:: Extracted text ::
------------------------------

Restrictive covenants have a long shelf life – often, apparently, continuing long after the reason for their original imposition has ceased to apply. Even if they now serve no useful purpose, they remain on the title, prompting purchasers to spend money on both legal fees for investigating their likely enforceability and premiums for restrictive covenant indemnity insurance.

However, if it can be shown that the covenant was intended only to operate for a specific period of time, or to be limited in its application by some other factor that has since ceased to apply, it may be that insurance is unnecessary.

The recent case of Sugarman v Porter & ors [2006] illustrates how such a situation may arise, albeit in certain very specific circumstances.

The Sugarman covenant

In Sugarman the restrictive covenant at issue was contained in a 1953 conveyance which was to the following effect:

For the benefit of:

(a) the vendor’s adjoining property or any part of it remaining unsold; and

(b) any part of such property subsequently expressly sold with the benefit of the covenant,

no building shall be built on the land except a detached private dwelling house with or without a private garage. Such dwelling house and garage shall be built only in accordance with plans approved by the vendor or the vendor’s surveyor.

The claimant (who owned the land that was the subject of the restrictive covenants) applied to the High Court for a declaration that the covenants could not be enforced by the adjoining owners (who had subsequently acquired the land referred to as the ‘vendor’s adjoining property’). The argument put forward was quite simple:

(1) the covenant was only imposed for the benefit of the then vendor’s retained land for so long as it remained unsold – limb (a) above of the covenant; or

(2) the covenant could be expressly assigned by the then vendor – limb (b); but

(3) it would not pass automatically – reference to the approval of the ‘vendor’ being the original vendor (not a successor in title) serving to emphasise the point. (In the absence of a contrary intention being expressed, s63 of the Law of Property Act 1925 provides that rights enjoyed by owners of property pass automatically to the transferee. Section 78 of the 1925 Act provides that the benefits of covenants are annexed to the land, thus automatically running in favour of successors in title of the person who originally had the benefit of the covenant.)

------------------------------

:: Listed records ::
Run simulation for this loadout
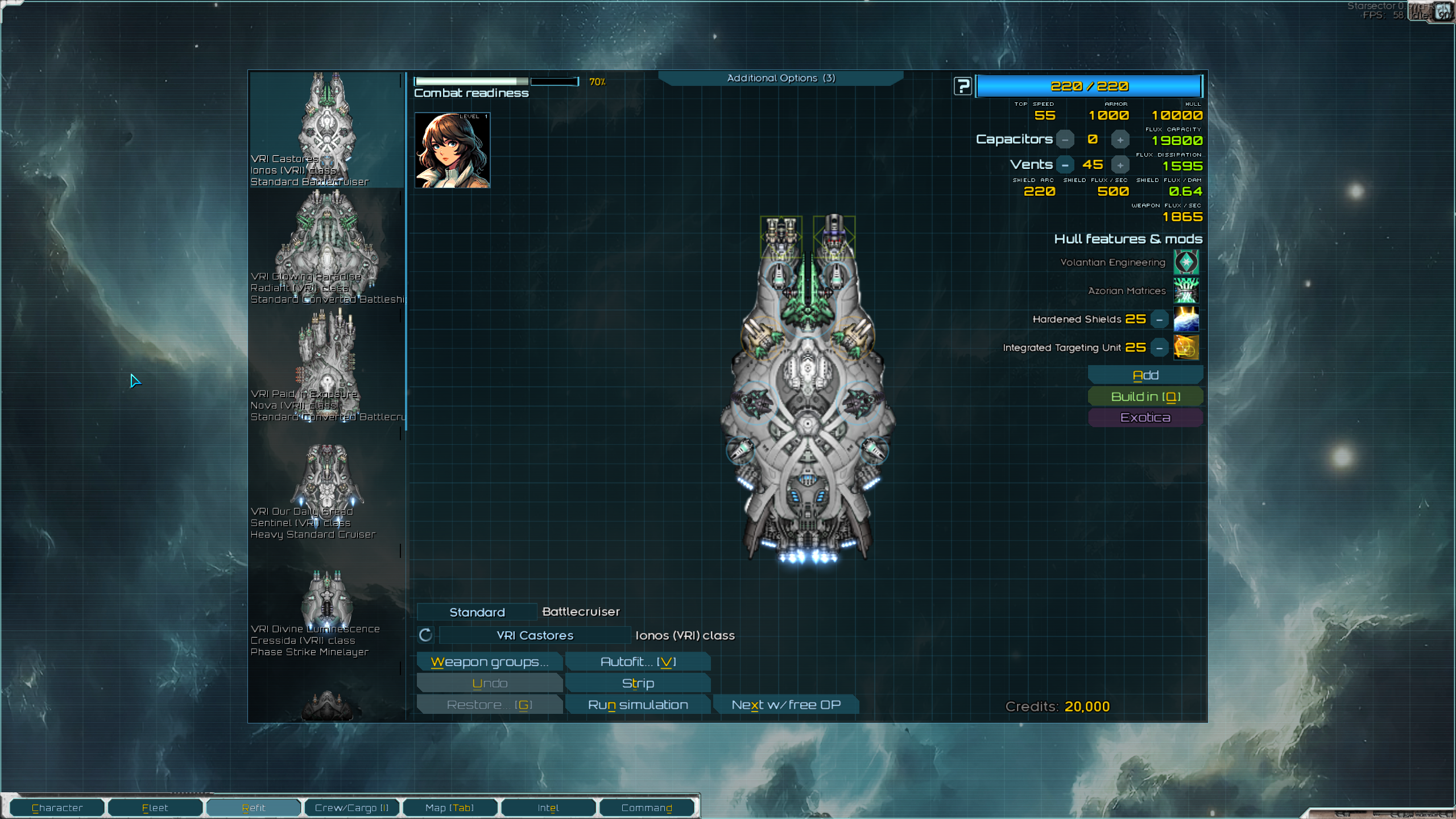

------------------------------

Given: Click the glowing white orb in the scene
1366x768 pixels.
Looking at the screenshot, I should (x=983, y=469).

------------------------------

:: Exercises ::
• 1. For the passage on restrictive covenants above, decide whether each statement agrees with it: (a) the covenant at issue in Sugarman was contained in a 1953 conveyance; (b) the claimant owned the land referred to as the vendor's adjoining property; (c) the dwelling house and garage could be built only to plans approved by the vendor or the vendor's surveyor. Answer yes or no for each, quoting the deciding words of the text.
• 2. Extract the part of the restrictive covenants passage starting at "Restrictive covenants have" and ending at "insurance is unnecessary.".

:: Answers to each task ::
• 1.
(a) Yes: "the restrictive covenant at issue was contained in a 1953 conveyance"
(b) No: "The claimant (who owned the land that was the subject of the restrictive covenants)"
(c) Yes: "Such dwelling house and garage shall be built only in accordance with plans approved by the vendor or the vendor’s surveyor."

• 2.
Restrictive covenants have a long shelf life – often, apparently, continuing long after the reason for their original imposition has ceased to apply. Even if they now serve no useful purpose, they remain on the title, prompting purchasers to spend money on both legal fees for investigating their likely enforceability and premiums for restrictive covenant indemnity insurance.

However, if it can be shown that the covenant was intended only to operate for a specific period of time, or to be limited in its application by some other factor that has since ceased to apply, it may be that insurance is unnecessary.